### [What you are asked to do]
All lines from the one with "The width and height of the screenshot is (500, 374)." through the last line of the data below should be copied exactly; please add nothing.

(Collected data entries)
• • •

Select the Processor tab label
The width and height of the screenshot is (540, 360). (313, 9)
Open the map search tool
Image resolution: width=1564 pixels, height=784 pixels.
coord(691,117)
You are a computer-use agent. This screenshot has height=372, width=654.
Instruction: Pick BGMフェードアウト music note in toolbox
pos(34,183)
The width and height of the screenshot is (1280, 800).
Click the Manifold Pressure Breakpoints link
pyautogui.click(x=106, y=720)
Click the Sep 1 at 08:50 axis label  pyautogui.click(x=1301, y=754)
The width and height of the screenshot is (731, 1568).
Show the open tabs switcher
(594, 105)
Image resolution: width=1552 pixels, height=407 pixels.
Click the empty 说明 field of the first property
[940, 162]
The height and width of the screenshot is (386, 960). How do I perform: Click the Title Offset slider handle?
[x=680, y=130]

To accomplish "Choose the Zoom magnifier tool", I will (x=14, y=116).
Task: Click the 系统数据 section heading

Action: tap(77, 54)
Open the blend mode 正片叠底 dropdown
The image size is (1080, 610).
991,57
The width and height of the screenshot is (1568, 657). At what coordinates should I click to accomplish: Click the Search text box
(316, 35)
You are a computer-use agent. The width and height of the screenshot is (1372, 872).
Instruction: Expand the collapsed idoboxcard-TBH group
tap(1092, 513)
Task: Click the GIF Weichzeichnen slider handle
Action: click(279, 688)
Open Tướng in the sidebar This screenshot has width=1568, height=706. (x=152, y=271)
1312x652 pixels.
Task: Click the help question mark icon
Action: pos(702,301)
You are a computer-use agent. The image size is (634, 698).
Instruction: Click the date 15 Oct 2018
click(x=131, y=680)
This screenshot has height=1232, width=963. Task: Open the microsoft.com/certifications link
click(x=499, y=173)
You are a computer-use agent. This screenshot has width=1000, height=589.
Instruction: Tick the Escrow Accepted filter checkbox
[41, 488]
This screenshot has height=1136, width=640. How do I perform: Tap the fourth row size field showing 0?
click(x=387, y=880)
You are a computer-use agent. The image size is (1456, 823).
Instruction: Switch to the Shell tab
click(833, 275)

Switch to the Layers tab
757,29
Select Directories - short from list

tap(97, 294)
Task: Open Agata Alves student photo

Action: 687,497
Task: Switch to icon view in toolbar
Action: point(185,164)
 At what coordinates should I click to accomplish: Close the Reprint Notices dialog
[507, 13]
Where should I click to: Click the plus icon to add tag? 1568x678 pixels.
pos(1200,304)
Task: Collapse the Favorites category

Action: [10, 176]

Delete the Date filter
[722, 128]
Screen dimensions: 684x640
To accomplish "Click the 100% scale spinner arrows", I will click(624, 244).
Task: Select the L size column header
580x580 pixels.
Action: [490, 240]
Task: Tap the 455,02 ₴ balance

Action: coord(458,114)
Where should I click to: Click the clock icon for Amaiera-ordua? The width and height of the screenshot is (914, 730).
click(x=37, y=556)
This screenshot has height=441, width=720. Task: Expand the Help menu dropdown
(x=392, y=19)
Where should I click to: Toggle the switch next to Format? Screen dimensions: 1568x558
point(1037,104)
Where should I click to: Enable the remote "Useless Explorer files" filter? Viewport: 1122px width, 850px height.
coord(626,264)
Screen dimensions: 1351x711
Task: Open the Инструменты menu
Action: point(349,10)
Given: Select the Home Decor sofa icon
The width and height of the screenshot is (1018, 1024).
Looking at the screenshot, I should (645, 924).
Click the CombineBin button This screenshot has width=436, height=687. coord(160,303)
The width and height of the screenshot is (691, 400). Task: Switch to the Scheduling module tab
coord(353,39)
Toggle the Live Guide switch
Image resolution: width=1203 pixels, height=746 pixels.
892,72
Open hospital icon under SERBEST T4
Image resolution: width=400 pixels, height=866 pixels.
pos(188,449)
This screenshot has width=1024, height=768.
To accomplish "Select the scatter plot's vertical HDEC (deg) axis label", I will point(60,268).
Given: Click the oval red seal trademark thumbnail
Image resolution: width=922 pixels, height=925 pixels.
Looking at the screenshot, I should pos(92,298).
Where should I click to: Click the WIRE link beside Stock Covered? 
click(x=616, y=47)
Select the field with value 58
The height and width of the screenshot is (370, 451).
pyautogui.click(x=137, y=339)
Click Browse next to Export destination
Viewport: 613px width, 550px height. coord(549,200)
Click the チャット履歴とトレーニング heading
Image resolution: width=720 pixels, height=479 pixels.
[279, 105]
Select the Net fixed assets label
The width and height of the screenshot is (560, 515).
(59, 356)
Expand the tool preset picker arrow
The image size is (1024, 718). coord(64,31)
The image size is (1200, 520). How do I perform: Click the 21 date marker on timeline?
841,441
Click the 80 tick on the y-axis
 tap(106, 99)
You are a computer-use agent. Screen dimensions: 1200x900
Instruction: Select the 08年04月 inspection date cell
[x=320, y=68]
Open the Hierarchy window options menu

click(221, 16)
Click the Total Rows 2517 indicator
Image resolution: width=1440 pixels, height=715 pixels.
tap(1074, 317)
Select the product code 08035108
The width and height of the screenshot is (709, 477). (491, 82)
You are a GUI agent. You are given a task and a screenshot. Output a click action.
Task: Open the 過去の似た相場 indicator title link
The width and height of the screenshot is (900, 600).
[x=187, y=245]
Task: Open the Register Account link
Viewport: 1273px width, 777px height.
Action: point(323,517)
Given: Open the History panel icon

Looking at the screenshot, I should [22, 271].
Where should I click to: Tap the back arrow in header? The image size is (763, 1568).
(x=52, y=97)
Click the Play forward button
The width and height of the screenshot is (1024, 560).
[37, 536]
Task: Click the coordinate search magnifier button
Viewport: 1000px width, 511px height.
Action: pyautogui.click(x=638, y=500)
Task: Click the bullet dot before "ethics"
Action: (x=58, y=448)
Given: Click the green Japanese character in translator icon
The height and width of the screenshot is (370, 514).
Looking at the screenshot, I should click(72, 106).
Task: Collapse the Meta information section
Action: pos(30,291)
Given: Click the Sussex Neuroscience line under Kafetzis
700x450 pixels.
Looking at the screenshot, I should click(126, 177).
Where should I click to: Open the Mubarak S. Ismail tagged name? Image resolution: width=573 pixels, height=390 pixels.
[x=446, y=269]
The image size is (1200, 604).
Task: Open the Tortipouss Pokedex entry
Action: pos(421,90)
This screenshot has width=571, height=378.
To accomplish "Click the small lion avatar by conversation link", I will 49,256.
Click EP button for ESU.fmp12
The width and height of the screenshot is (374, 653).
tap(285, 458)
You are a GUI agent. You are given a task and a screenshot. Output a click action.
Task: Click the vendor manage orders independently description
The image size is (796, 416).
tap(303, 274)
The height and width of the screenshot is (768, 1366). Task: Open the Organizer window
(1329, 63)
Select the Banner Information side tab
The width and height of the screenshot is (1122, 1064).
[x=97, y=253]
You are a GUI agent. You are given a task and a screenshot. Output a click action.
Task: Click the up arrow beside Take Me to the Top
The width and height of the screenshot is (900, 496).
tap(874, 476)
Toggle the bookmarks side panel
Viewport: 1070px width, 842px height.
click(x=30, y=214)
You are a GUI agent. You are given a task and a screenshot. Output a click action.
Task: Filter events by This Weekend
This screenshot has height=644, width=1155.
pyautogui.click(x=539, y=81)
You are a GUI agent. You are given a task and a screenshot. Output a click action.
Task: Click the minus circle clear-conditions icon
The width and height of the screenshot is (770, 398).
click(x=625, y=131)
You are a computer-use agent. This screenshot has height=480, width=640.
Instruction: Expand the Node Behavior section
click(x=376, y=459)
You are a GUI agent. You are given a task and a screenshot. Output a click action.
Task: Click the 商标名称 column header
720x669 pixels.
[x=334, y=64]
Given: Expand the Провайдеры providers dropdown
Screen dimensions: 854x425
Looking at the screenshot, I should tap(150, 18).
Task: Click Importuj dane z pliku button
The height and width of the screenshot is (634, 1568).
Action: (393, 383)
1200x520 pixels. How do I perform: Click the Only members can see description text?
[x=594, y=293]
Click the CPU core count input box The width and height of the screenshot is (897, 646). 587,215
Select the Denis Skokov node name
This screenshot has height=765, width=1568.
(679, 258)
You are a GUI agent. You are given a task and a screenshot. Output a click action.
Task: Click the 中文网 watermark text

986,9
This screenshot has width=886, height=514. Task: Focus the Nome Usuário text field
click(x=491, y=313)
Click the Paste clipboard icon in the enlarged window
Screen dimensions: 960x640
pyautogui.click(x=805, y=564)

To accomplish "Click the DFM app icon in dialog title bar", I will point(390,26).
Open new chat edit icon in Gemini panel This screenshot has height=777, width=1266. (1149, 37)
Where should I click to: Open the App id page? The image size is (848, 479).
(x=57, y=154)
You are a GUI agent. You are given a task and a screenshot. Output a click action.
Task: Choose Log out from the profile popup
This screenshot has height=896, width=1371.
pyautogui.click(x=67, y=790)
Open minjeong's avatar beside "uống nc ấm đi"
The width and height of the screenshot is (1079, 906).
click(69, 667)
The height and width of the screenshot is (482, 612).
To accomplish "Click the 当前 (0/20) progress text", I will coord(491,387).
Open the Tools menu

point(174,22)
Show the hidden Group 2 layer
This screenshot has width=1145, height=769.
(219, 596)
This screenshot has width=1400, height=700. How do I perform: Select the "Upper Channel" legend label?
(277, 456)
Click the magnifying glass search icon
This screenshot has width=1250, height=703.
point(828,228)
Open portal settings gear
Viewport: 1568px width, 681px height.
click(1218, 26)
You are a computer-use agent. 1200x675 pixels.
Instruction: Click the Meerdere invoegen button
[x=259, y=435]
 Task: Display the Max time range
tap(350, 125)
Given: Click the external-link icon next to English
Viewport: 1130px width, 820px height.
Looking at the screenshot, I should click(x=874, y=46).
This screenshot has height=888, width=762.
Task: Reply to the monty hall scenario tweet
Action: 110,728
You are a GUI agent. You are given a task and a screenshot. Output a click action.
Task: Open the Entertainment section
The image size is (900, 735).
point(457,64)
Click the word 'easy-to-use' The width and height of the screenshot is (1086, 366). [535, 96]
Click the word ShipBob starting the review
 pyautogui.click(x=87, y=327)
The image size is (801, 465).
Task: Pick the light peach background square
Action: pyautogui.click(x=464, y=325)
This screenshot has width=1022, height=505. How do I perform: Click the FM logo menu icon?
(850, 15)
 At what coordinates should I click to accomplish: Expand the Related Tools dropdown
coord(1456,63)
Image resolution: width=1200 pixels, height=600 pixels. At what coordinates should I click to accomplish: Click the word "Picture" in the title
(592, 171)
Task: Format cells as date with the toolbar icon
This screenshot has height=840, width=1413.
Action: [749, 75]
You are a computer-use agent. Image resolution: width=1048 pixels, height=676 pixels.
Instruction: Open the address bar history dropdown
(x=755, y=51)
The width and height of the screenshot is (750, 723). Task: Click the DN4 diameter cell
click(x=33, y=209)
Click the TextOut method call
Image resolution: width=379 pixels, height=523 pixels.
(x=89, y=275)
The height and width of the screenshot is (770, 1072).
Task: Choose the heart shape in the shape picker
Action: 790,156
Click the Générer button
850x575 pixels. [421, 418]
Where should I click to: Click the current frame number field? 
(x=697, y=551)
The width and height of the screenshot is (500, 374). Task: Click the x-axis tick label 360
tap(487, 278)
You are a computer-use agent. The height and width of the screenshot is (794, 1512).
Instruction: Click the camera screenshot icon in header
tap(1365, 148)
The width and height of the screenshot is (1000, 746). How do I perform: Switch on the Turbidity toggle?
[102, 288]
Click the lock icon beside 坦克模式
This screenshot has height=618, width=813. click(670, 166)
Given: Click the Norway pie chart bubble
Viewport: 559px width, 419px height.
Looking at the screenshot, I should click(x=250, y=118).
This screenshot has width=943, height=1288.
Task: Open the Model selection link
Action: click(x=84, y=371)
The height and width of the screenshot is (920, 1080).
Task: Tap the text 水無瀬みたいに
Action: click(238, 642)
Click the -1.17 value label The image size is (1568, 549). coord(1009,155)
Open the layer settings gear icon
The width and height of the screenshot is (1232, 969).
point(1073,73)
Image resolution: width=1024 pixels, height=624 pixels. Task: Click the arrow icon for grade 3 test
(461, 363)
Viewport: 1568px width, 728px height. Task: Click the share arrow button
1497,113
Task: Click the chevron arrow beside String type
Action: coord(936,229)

• • •

### [Task output]
The width and height of the screenshot is (500, 374). Task: Click the x-axis tick label 360
tap(487, 278)
You are a computer-use agent. The height and width of the screenshot is (794, 1512).
Instruction: Click the camera screenshot icon in header
tap(1365, 148)
The width and height of the screenshot is (1000, 746). How do I perform: Switch on the Turbidity toggle?
[102, 288]
Click the lock icon beside 坦克模式
This screenshot has height=618, width=813. click(670, 166)
Given: Click the Norway pie chart bubble
Viewport: 559px width, 419px height.
Looking at the screenshot, I should click(x=250, y=118).
This screenshot has width=943, height=1288.
Task: Open the Model selection link
Action: click(x=84, y=371)
The height and width of the screenshot is (920, 1080).
Task: Tap the text 水無瀬みたいに
Action: click(238, 642)
Click the -1.17 value label The image size is (1568, 549). coord(1009,155)
Open the layer settings gear icon
The width and height of the screenshot is (1232, 969).
point(1073,73)
Image resolution: width=1024 pixels, height=624 pixels. Task: Click the arrow icon for grade 3 test
(461, 363)
Viewport: 1568px width, 728px height. Task: Click the share arrow button
1497,113
Task: Click the chevron arrow beside String type
Action: coord(936,229)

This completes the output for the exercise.